Le cardinal Kasper, dans sa 'Relation' au consistoire de Février 2014 utilisa cette citation de 1972, pour soutenir sa thèse d'ouverture possible à l'Eucharistie pour les divorcés remariés.
Aujourd'hui, avec la publication du neuvième volume des Œuvres complètes de Ratzinger, la dernière partie de cet article est de fait réécrite, en ligne avec la position soutenue à maintes reprises. D'interdiction de la communion pour les divorcés remariés.
Certains ont voulu voir dans cette réécriture une prise de position du pape émérite également dans le débat qui a eu lieu au Synode extraordinaire d'Octobre dernier. Et même un magistère parallèle.
Une position qui semble avoir émergé au cours de la réunion du Conseil ordinaire du Synode des Évêques qui a eu lieu les 18 et 19 Novembre. En plus du secrétaire général, le cardinal Lorenzo Baldisseri et du sous-secrétaire, Mgr. Fabio Fabene, étaient présents les cardinaux Christoph Schönborn, Wilfried F. Napier, Peter KA Turkson, George Pell, Donald W. Wuerl, Luis A. Tagle, et les archevêques Bruno Forte et Salvatore Fisichella. Présent en tant qu'invité, le président du Conseil pontifical pour la famille, Mgr Vincenzo Paglia.
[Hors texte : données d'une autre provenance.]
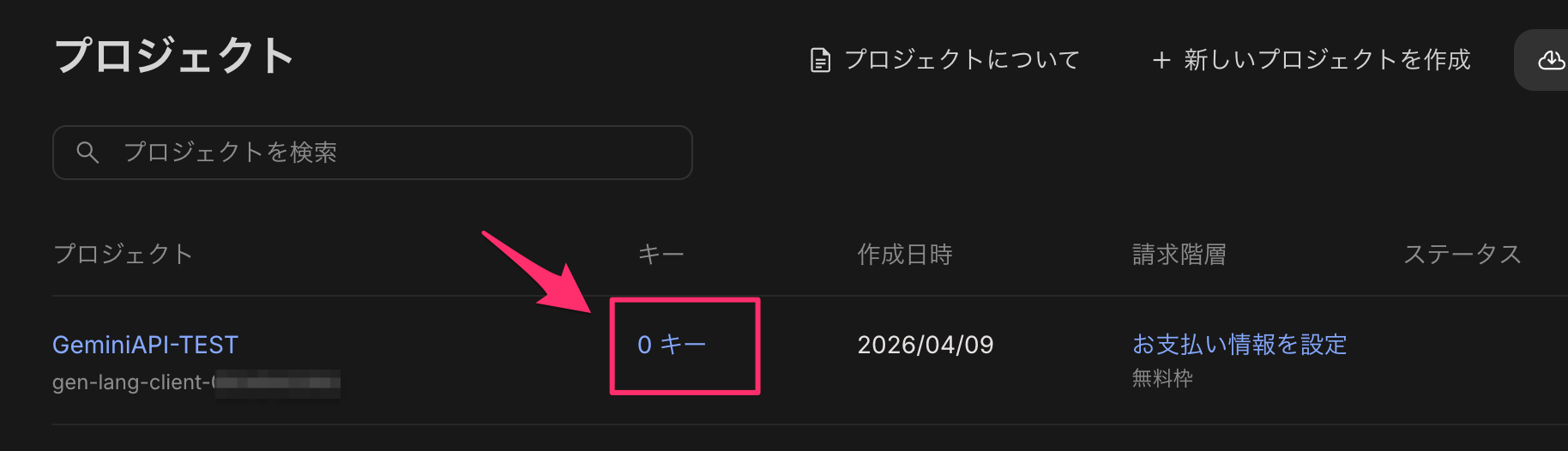Open the 0 キー link
The height and width of the screenshot is (451, 1568).
[x=672, y=345]
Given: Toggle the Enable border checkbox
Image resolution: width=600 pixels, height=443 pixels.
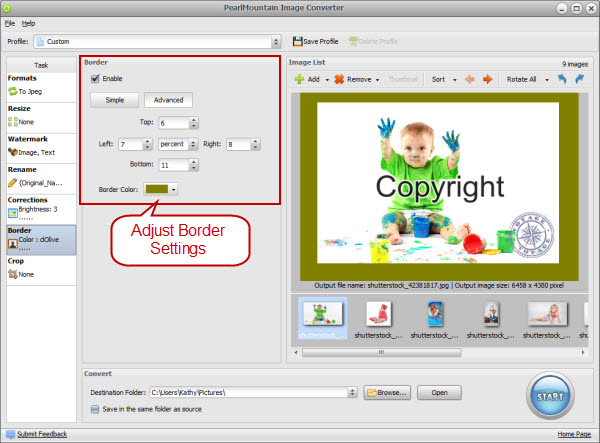Looking at the screenshot, I should click(96, 78).
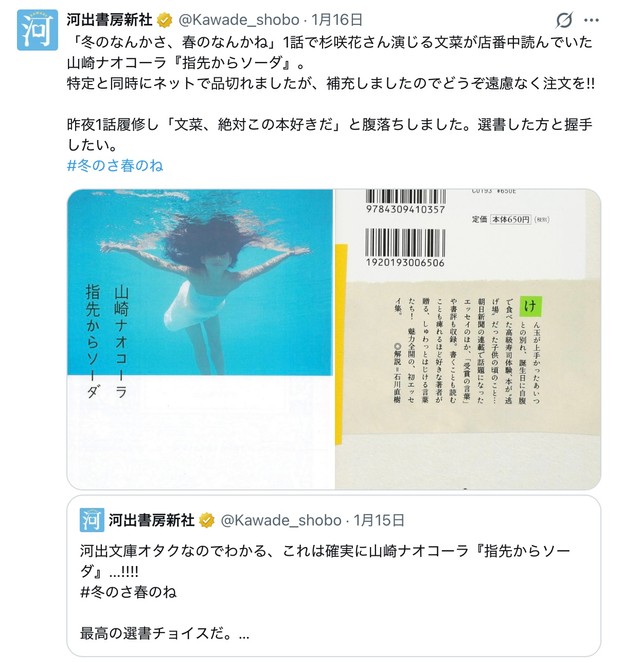
Task: Click the main tweet text about 指先からソーダ
Action: tap(331, 63)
Eh bien, tandis qu'un membre du conseil faisait des observations sur l'auto-démolition de certaines Églises qui cèdent aux nouveaux droits, justement un pasteur d'une de ces Églises a soulevé le problème «du magistère parallèle» du pape émérite. Parfois, il arrive qu'un (ex)-élève prenne ses distances du maître ...

* * *

L'entretien du pape émérite avec un journaliste compatriote est la suite de cet épisode.
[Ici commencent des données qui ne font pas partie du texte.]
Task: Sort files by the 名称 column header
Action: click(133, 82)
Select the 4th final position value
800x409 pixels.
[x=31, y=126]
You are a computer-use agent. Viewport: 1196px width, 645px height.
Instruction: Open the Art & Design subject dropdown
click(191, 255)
L'article original en allemand est ici:
www.faz.net/aktuell/politik/portraets-personalien/ohne-die-last-seines-amtes-vater-benedikt-im-gespraech

Le quotidien italien Il messagero en donne un résumé, que je viens de traduire.

     

RATZINGER: «JE VOULAIS ME FAIRE APPELER "PÈRE" ».
ET SUR LES DIVORCÉS: «C'EST ABSURDE DE ME METTRE EN JEU DANS LE DÉBAT»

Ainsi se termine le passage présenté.